Stored data:
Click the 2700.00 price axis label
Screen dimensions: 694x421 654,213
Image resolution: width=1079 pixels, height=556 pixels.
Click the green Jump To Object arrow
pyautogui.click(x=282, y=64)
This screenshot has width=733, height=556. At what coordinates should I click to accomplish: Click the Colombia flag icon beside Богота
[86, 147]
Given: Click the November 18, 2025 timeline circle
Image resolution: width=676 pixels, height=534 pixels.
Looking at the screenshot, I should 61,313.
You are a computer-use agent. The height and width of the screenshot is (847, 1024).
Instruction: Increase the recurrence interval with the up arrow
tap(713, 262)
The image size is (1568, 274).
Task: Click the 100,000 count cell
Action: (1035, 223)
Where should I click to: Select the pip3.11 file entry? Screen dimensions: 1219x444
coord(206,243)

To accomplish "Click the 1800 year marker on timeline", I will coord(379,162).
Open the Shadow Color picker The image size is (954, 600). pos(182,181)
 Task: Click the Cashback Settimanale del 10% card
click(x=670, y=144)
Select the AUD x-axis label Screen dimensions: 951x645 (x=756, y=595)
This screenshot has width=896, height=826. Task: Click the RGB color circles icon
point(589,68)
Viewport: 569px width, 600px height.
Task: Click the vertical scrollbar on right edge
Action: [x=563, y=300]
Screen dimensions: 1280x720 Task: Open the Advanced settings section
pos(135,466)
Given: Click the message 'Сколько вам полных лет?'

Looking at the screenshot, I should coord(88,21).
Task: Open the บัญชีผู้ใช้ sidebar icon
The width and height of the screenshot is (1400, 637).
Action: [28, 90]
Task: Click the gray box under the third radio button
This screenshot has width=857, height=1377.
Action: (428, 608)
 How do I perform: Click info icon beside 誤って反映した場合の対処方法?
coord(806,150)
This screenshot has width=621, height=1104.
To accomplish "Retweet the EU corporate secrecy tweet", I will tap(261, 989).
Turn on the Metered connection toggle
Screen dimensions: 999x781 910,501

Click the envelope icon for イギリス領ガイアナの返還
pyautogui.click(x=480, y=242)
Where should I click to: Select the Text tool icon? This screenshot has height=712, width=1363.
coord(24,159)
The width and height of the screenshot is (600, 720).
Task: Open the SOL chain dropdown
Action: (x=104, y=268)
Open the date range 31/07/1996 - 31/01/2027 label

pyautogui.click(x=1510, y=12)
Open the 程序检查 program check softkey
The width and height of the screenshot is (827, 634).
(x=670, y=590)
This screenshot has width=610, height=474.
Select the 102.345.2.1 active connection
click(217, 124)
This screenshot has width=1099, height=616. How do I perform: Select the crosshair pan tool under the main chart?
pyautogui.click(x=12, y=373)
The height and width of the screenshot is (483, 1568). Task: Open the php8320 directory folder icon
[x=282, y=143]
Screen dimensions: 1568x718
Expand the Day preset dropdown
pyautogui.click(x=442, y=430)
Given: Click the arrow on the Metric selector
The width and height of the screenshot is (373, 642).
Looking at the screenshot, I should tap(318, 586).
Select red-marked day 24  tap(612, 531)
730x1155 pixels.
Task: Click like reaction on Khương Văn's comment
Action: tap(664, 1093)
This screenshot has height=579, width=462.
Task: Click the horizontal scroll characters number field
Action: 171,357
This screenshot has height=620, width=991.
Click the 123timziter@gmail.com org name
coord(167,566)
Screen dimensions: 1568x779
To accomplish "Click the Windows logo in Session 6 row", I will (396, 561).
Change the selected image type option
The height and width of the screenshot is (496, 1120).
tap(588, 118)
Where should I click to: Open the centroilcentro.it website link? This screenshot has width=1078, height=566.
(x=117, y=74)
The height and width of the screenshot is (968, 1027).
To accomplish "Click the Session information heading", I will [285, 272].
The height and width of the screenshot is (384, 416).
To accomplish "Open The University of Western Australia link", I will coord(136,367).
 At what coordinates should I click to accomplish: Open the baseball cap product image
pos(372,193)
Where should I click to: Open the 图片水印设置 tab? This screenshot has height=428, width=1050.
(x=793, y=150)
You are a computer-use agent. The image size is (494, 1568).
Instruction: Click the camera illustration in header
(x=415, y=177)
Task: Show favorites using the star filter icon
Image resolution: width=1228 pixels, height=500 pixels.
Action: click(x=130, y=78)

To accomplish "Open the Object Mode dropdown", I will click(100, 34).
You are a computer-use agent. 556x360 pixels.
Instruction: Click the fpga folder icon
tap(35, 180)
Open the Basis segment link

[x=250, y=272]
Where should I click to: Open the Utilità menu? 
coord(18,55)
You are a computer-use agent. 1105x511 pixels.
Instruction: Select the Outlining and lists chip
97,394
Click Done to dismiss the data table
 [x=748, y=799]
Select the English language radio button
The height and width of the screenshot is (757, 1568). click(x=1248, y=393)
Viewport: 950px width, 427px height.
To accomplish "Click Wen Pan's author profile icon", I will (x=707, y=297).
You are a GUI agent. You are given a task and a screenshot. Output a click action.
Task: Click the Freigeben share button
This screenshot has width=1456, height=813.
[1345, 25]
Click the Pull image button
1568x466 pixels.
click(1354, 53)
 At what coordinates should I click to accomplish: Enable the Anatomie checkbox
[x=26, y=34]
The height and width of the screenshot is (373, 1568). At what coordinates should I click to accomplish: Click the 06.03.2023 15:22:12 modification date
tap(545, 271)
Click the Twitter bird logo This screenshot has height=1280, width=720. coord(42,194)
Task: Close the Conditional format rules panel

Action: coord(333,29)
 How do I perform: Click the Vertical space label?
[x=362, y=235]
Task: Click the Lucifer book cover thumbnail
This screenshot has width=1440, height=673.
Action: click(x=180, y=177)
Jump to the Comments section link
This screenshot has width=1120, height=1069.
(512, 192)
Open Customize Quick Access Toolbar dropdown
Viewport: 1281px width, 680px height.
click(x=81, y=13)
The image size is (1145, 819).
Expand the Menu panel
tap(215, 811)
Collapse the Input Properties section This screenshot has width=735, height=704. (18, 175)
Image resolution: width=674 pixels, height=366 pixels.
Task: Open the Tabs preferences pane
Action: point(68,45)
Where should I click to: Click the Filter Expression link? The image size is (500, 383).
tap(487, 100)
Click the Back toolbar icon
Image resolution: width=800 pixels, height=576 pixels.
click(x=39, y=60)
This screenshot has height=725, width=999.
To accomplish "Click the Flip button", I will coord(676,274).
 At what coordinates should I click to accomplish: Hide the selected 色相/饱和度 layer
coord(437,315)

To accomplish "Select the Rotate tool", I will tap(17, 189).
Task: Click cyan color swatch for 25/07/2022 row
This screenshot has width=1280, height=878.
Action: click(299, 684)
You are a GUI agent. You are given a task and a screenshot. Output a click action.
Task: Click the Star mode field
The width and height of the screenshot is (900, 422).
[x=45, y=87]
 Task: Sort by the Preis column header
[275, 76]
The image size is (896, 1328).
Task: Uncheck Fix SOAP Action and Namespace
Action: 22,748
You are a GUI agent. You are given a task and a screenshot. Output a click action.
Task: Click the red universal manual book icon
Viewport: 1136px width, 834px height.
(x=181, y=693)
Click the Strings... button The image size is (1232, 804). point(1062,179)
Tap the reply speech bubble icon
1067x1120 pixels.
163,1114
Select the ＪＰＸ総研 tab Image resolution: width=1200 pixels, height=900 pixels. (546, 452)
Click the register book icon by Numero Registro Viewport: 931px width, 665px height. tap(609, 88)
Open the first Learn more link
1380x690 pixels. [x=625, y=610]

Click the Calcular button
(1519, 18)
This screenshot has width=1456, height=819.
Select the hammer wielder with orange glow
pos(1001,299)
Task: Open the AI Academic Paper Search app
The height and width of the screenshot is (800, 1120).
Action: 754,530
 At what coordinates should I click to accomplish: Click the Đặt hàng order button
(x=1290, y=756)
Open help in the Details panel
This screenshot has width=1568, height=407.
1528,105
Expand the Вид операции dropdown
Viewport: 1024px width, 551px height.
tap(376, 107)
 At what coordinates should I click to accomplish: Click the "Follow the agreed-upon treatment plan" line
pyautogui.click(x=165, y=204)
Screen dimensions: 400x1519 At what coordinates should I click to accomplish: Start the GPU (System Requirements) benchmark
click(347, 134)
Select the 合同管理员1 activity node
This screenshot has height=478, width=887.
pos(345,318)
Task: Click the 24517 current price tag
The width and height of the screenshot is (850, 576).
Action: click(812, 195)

• Task goal
Across the records above, in how many lines does the string "agent" appear? Reply with the figure alone.

• Task output
7